L’enragé par Baru
Première publication le 13 avril 2014- Mise à jour le 13 juin 2015
L’enragé est un dytique publié chez Aire Libre, écrit et dessiné par Baru.
Dans une banlieue pourrie du 93 (euphémisme?), Anton Witkowsky est un jeune en échec scolaire total. Humilié par ses profs, brimé par son père, Anton ne rêve qu’un chose : mettre sa rage au service de ses poings sur un ring de boxe.
Du petit match amateur jusqu’au championnat du monde , Baru dessine et scénarise l’ascension et la chute d’un jeune boxeur qui, pour ne pas crever, va se déchaîner sur les rings.
Bien sûr quelques clichés sur la boxe sont inévitables : le jeune surdoué qui part de rien et qui s’embourgeoise avant de se ressaisir.
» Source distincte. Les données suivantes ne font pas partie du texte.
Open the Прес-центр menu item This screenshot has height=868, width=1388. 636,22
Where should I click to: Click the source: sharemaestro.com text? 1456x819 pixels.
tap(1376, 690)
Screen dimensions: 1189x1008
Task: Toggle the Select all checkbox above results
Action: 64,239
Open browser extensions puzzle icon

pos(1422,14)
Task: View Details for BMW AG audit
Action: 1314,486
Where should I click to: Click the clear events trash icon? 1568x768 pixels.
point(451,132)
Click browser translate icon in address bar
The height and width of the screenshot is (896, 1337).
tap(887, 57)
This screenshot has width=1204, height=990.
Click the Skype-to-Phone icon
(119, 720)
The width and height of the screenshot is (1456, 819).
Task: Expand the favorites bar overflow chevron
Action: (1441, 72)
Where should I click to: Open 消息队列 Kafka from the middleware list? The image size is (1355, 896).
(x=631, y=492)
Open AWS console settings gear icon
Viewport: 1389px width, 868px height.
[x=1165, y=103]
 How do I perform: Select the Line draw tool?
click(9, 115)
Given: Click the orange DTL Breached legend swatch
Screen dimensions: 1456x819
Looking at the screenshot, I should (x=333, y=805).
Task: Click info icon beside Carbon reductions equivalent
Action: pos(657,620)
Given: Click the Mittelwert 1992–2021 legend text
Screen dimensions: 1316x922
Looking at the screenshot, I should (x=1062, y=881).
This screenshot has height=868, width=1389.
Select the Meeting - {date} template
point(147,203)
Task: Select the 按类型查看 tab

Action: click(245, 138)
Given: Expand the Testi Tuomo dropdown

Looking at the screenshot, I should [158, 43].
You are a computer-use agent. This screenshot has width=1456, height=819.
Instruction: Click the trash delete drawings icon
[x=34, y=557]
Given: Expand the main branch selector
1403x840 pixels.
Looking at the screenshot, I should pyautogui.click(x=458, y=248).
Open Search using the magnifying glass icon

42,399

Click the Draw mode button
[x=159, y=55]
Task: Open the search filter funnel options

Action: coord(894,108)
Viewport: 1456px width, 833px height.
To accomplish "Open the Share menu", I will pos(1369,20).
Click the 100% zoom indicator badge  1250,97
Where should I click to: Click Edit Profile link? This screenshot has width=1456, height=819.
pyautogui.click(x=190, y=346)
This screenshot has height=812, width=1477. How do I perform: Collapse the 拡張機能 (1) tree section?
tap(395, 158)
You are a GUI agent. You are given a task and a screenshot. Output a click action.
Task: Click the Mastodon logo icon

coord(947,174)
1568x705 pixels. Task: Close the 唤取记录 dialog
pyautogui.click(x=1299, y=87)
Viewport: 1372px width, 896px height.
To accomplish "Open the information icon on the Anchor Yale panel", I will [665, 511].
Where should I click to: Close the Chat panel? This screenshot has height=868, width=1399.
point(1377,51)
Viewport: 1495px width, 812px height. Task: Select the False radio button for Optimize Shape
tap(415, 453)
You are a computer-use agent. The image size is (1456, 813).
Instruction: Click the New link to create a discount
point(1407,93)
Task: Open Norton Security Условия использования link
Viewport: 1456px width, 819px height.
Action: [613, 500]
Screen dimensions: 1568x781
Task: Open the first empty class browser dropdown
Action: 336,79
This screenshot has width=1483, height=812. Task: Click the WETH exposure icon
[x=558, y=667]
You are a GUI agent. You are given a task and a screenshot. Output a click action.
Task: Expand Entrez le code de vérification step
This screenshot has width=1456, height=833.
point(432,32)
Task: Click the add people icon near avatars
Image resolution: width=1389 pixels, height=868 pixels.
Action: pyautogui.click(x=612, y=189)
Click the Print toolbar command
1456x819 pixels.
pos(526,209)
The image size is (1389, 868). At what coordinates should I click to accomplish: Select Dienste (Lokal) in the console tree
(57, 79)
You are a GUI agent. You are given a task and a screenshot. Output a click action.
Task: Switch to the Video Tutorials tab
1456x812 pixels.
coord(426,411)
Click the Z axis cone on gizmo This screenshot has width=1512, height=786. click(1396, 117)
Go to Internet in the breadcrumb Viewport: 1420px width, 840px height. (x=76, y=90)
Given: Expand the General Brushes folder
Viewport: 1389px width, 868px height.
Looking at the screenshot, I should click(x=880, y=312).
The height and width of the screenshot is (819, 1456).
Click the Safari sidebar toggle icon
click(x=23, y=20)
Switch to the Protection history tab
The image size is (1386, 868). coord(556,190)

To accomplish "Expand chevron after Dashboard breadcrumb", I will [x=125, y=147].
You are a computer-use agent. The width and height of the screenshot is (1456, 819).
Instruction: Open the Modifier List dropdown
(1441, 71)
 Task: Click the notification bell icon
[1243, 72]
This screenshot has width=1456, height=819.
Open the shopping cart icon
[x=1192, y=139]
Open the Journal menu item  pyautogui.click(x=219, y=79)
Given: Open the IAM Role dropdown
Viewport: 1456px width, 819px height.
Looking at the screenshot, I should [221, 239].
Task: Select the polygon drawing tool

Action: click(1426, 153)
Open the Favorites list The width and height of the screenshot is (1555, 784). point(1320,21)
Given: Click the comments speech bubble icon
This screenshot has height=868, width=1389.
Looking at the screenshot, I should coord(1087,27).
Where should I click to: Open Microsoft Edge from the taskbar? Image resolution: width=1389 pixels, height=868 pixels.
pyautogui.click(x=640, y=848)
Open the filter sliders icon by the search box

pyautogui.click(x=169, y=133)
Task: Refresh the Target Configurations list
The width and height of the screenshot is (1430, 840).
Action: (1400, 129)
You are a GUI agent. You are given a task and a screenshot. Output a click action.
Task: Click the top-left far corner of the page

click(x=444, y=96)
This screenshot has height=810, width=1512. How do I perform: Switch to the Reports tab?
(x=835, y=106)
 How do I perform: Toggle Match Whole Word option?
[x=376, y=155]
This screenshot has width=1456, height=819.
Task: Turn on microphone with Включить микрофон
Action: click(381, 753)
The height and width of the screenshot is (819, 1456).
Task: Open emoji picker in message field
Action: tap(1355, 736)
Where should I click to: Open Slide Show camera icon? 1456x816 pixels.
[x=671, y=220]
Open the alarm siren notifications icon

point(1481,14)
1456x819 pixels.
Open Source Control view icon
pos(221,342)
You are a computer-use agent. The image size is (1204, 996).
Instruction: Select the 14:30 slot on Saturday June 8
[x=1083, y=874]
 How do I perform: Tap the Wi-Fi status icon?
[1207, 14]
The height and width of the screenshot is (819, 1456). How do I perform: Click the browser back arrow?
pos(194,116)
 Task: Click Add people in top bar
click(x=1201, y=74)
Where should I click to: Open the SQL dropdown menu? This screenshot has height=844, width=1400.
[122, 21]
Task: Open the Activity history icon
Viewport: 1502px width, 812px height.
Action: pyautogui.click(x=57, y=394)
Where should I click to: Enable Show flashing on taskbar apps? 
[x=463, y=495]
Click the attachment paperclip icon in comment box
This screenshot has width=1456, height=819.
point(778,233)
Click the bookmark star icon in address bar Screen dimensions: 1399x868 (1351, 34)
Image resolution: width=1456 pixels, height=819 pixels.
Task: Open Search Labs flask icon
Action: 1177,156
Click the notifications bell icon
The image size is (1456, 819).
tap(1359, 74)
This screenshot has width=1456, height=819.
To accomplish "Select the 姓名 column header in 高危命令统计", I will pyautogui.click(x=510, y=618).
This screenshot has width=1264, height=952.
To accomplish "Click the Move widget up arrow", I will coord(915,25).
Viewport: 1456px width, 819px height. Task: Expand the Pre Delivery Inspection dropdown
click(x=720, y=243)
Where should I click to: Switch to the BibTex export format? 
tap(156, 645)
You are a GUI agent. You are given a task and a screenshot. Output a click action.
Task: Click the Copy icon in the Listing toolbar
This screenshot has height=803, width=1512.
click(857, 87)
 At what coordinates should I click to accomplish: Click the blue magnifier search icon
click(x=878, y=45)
Mais la fibre sociale de Baru est authentique et permet de faire passer ces stéréotypes en arrière fond. Son héros, Anton, est têtu, orgueilleux, arrogant mais terriblement humain, un personnage qui a les forces de ses faiblesses et inversement.
Anton veut du fric, quitter son HLM pourri et son No Future. Pour ce faire, il abandonnera sa famille, ses amis et reportera sa haine sur les femmes. Gloire, fric, sexe, Baru fait de ascension du jeune homme la même que celle d’une rockstar. Pourtant à la moitié du récit, l’histoire prend un tournant surprenant en faisant d’Anton une star brisée accusé d’un meurtre qu’il n’a pas commis.
Baru se débarrasse de son héros et met en scène des émeutes de banlieue puis un mouvement civique demandant la libération du jeune impétueux. Une jeunesse défavorisée indignée par l’injustice touchant l’un des siens, aux antipodes des racailles de banlieues, va se saisir du symbole d’une génération frustrée. La fin est à la fois étonnante et réussie et fait une belle éloge de la solidarité et de l’amitié.
En moins de 100 pages , Anton a une vie tumultueuse et ne mâche pas ses efforts pour s’extraire d’une destinée sociale qu’il réprouve. Son obstination fera de lui le bouc émissaire des puissants et le héros des humiliés. Loin du héros parfait, il est l’Icare du ring qui arrive trop haut, trop vite.
Son salut viendra de la France d’en bas qui souhaitera sauver non pas l’homme mais le symbole. Entre Raging Bull et Hurricane Carter, Baru brosse le portrait crédible d’une jeune homme en colère qui porte la rage de son auteur. On en ressort K.O debout ….
YEAH ! Superbe Baru, peut-être mon préféré de ce que j’ai pu lire de lui jusqu’à présent (ouais même meilleur que L’autoroute du soleil).